When Calixtus II died, in 1124, there was elected in his place, the Cardinal Lambert who had negotiated the great concordat, a veteran of the papal service and one of the last survivors of the band who had stood around Urban II in the grim years that followed the death of Gregory VII. He took the name Honorius II, and lived out all his pontificate in Rome-- the first pope to live continuously in Rome for nearly a hundred years. It was by no means a peaceful city. The old baronial feuds had revived during the years when it so rarely had a resident ruler. Here was the source of the double election after the death of Honorius in 1130. The Pierleoni brought about the election of one of that family--he took the name Anacletus II. The Frangipani faction elected Innocent II. That the better man of the two was Innocent seems certain. But which was the lawfully elected? Neither had been elected precisely as the somewhat vague law of 1059 prescribed.

Anacletus, however, the scion of a wealthy Roman clan, was master of Rome, and Innocent fled for support beyond the Alps. Thanks to Louis VI of France, and above all to the spiritual genius who towers above all the men of this age, St. Bernard, abbot of Clairvaux, he soon had the support of France and the empire, of England, and of the Spanish kingdoms also. But, except intermittently, Innocent was never master in Rome--the Norman king of Sicily being the staunch supporter of his rival--until 1138, when Anacletus died and his successor, yielding to the influence of St. Bernard, made his submission to Innocent. Once again the spectacle of a wandering pope had been turned to the profit of the reform movement, and four great councils are associated with Innocent's presence, Clermont in 1130, Reims in 1131, Piacenza in 1132 and Pisa in 1135.

Rid of the burden of the schism, the pope now summoned the General Council of 1139, but in no such amiable spirit towards his late adversaries as Calixtus II had shown. St. Bernard pleaded for them, but in vain. Innocent showed himself a singularly un-Roman pope when he dealt harshly with the subjected foe.

There were more than five hundred bishops present at the council and, it is said, a thousand abbots--the mention of St. Bernard's role in the schism is a reminder that this is the century of the most remarkable sudden expansion of the monastic orders ever known, the Cistercian century. Again the acta of the council have perished. We know that it was opened on April 4, 1139, in the Lateran Church, and that there were three sessions. All that remains to us are the thirty canons enacted, and a chronicler's story of the pope's fiery reception of one of his recent opponents. This bishop made his way to the papal throne, and laid down his mitre at the pope's feet, in token of submission. But the pope arose, and kicked the mitre down the church, calling out, "Away, henceforth you are no bishop of mine."

The canons of this council, or the list as we possess it rather, is the same kind of omnium gatherum as the list of 1123. Of the thirty canons a half merely repeat the canons of that list, and a half of the remainder do little more than repeat verbatim the canons enacted by Innocent in the great provincial councils of 1130-35.

_EXERCISE TASKS_
a – Name the four councils that the passage on the papal schism associates with Innocent's presence, each with its year.
b – Return the data entries word for word, starting at their first line and stopping after the line that contains "click(958, 563)", with both of those lines included.

_Data entries_
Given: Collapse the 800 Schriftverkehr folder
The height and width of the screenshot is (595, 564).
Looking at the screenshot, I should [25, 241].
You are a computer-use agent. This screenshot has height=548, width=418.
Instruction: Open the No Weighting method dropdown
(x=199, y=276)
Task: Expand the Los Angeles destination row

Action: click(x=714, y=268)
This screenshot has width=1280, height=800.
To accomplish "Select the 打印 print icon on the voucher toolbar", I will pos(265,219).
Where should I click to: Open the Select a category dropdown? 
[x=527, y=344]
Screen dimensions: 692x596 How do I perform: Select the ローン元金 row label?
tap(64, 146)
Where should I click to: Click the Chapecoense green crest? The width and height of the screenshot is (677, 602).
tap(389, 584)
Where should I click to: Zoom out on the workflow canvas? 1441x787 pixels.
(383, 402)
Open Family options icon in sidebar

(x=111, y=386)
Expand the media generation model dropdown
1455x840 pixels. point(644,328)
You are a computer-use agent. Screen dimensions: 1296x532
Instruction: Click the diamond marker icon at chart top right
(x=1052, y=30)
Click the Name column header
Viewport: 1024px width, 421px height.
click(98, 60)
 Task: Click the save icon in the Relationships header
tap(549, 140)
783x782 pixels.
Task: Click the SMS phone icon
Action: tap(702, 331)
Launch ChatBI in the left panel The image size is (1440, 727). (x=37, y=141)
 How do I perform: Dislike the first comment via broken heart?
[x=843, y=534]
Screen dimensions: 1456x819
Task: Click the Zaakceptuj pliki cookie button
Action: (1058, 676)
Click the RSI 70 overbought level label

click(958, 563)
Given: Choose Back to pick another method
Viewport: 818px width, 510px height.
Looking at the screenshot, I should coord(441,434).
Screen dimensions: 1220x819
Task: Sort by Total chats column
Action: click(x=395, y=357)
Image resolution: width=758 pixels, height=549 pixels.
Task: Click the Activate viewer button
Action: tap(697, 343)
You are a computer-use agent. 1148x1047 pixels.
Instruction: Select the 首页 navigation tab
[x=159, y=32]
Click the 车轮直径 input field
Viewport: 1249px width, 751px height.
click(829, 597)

_PROBLEM SOLUTIONS_
a – Clermont in 1130, Reims in 1131, Piacenza in 1132, and Pisa in 1135.

b –
Given: Collapse the 800 Schriftverkehr folder
The height and width of the screenshot is (595, 564).
Looking at the screenshot, I should [25, 241].
You are a computer-use agent. This screenshot has height=548, width=418.
Instruction: Open the No Weighting method dropdown
(x=199, y=276)
Task: Expand the Los Angeles destination row

Action: click(x=714, y=268)
This screenshot has width=1280, height=800.
To accomplish "Select the 打印 print icon on the voucher toolbar", I will pos(265,219).
Where should I click to: Open the Select a category dropdown? 
[x=527, y=344]
Screen dimensions: 692x596 How do I perform: Select the ローン元金 row label?
tap(64, 146)
Where should I click to: Click the Chapecoense green crest? The width and height of the screenshot is (677, 602).
tap(389, 584)
Where should I click to: Zoom out on the workflow canvas? 1441x787 pixels.
(383, 402)
Open Family options icon in sidebar

(x=111, y=386)
Expand the media generation model dropdown
1455x840 pixels. point(644,328)
You are a computer-use agent. Screen dimensions: 1296x532
Instruction: Click the diamond marker icon at chart top right
(x=1052, y=30)
Click the Name column header
Viewport: 1024px width, 421px height.
click(98, 60)
 Task: Click the save icon in the Relationships header
tap(549, 140)
783x782 pixels.
Task: Click the SMS phone icon
Action: tap(702, 331)
Launch ChatBI in the left panel The image size is (1440, 727). (x=37, y=141)
 How do I perform: Dislike the first comment via broken heart?
[x=843, y=534]
Screen dimensions: 1456x819
Task: Click the Zaakceptuj pliki cookie button
Action: (1058, 676)
Click the RSI 70 overbought level label

click(958, 563)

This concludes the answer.